Officials were quick to point out that the National Highway Traffic Safety Administration (NHTSA) will still have enforcement authority over safety-related defects in motor vehicles, and that includes those with emerging automated-driving technology. “NHTSA remains responsible for regulating the safety design and performance aspects of motor vehicles and motor-vehicle equipment. States continue to be responsible for regulating the human driver and vehicle operations,” the document reads. In other words, the federal government will handle safety issues; states will take care of licensing, registration, and insurance.

The 2.0 Vision is an update of and replacement for previous guidance issued a year ago by the Department of Transportation (DOT) during the Obama administration. Following a public comment period, this latest set of guidelines is meant to further clarify industry expectations and states’ roles. The guidance focuses on the SAE International Levels of Driving Automation 3 through 5, which denote conditional, high, and full automation. It’s worth noting that Tesla considers its Autopilot system to be at Level 2, which is partial automation, though this reportedly has been disputed by some industry experts.

The previous guidance called for developers of autonomous driving systems (ADS) to submit a safety assessment letter based on 15 key points, and NHTSA would then submit it to the public. The new guideline puts “much more onus on the industry to self-assess its own guidance, and put that out on its own,” said Nat Beuse, NHTSA’s associate administrator for vehicle safety research.

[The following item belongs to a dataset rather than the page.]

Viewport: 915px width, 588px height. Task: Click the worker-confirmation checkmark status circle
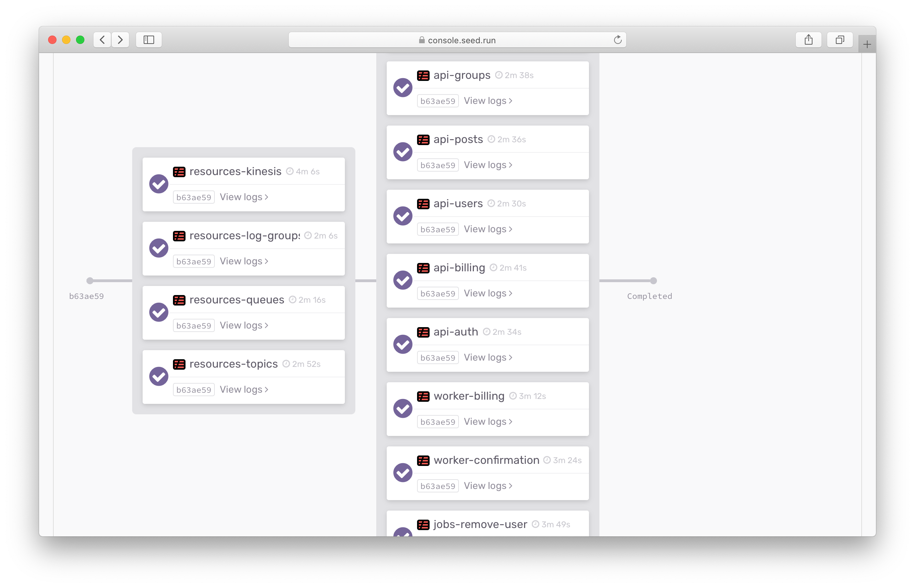coord(403,473)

The new guidance document instead lays out 12 new “priority safety design elements for consideration,” which cover areas such as data recording, consumer education, crashworthiness, post-crash behavior, cybersecurity, and human-machine interface. Developers of ADS testing and deployment can refer to these safety elements in the voluntary guidance and then, if they want, submit a voluntary safety self-assessment. DOT officials said the new guidance avoids stifling innovation because companies do not have to wait for federal approval in testing or deployment of automated driving systems.

Similarly, states are not supposed to add any of this voluntary guidance to state statutes, the new policy says. The DOT says it wants to avoid a regulatory conflict between states and federal regulators. The new guidance itself may steer clear of regulatory conflict between states and federal regulators, but it remains to be seen what kind of effect autonomous-vehicle legislation making its way through Congress will have.

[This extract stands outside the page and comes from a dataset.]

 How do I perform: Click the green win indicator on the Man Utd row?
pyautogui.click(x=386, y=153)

Last week, the U.S. House of Representatives passed legislation that could put driverless cars on the roads sooner, while prohibiting states from cracking down on autonomous-vehicle developers. Reuters reports the House bill would allow companies to deploy up to 25,000 vehicles without meeting current safety standards in the first year, and that cap would rise to 100,000 vehicles per year. It would also reportedly reduce states’ ability to regulate self-driving cars’ performance, leaving them instead to handle items such as registration, liability, and safety inspections.

A similar bill is making its way through the Senate. Chao said the updated, Vision 2.0 guidance “is in alignment with legislation that’s currently pending in Congress.” In any case, she also said it is “not a static document,” and said Version 3.0 is already in the works for 2018.

Vision 2.0 was generally met with applause from industry and mobility advocates, as well as derision from at least one consumer group. The nonprofit American Center for Mobility (ACM) said it was encouraged by the new policy. “We fully support the new guidance which is extremely well thought out, clarifying, and in alignment with the collaborative approach at the American Center for Mobility,” president and CEO John Maddox said in a statement. “I believe that issuing guidance rather than specific regulation is most certainly the best approach, especially as the development of these technologies is rapidly evolving.”

Consumer Watchdog was less enthusiastic. “This isn’t a vision for safety,” John Simpson, the nonprofit’s privacy project director, said in a release. “It’s a roadmap that allows manufacturers to do whatever they want, wherever and whenever they want, turning our roads into private laboratories for robot cars with no regard for our safety.”